As an example, one only needs to look at the rapidly growing and increasingly mature industry of renewable energy - an industry fostered in the United States and one that is rapidly expanding due to its improving and superior cost competitiveness. These tailwinds now drive rapid decarbonization of electricity across the globe and, in turn, enable other low-carbon technologies to come into being. This is why “electrify everything” is a convenient shorthand for transportation and industrial decarbonization. And it is the beginning of the argument for how climate-related industries that reach cost-attractive maturity and the startup ecosystem that foster them are essential infrastructure for national security.

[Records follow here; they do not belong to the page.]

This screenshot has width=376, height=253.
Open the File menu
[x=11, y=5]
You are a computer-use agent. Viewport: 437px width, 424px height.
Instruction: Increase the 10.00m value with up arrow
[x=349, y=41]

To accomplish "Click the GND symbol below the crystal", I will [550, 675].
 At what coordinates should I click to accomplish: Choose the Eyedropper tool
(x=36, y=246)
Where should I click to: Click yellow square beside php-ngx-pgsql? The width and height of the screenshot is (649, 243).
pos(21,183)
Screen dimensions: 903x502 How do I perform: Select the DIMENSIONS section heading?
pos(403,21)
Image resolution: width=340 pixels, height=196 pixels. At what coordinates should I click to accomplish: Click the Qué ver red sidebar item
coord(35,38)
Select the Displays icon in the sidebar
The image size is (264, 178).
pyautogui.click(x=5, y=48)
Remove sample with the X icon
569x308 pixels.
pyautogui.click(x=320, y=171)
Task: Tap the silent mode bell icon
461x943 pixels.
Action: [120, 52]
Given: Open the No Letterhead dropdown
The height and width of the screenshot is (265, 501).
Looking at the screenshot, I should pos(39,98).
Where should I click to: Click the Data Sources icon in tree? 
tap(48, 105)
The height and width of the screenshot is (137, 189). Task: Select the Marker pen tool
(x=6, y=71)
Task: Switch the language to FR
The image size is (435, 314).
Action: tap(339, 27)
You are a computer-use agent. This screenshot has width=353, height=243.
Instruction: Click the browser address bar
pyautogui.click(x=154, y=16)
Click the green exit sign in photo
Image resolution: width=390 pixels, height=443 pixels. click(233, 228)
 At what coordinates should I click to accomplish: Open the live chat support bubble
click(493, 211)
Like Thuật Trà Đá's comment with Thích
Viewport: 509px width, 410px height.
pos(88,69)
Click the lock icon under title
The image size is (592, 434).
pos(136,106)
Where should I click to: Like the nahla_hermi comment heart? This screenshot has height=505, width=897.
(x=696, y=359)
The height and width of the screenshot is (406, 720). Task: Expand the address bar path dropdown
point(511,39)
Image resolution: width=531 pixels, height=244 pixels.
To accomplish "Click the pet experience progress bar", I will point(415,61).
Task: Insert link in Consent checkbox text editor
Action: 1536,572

Three wind turbines silhouetted against the sky and above the fog.

To “electrify everything” is to bring newer but existing technologies to market and to birth new businesses into existence. Similarly, efficiency upgrades, waste-to-energy, methane reduction, high-performance glass, grid flexibility, and the decision-making software that they all will integrate with (ahem) will all require new businesses to be created. The climate startup ecosystem, domestically and abroad, is an essential component of our climate future and our shared security.

The role of government is important and obvious. I’d encourage everyone to not only contact their representatives and to vote accordingly, but to do so urgently and enthusiastically. But it’s also a little too easy to just think this is a problem of governance. It’s more. There are things to do now and business must lead where it can.

Markets are undergoing massive change because it is one of the surest bets ever made available to those in business. The physical processes driving it are clear and there is an economic advantage to moving now. Nascent industries will quickly mature.

So, support those startups. Let them drive innovation in your organization. When available, invest in them. And do it not just because it’s an obvious business move, but because you’ll also be making the world a little safer.

A family of four silhouetted by sunset.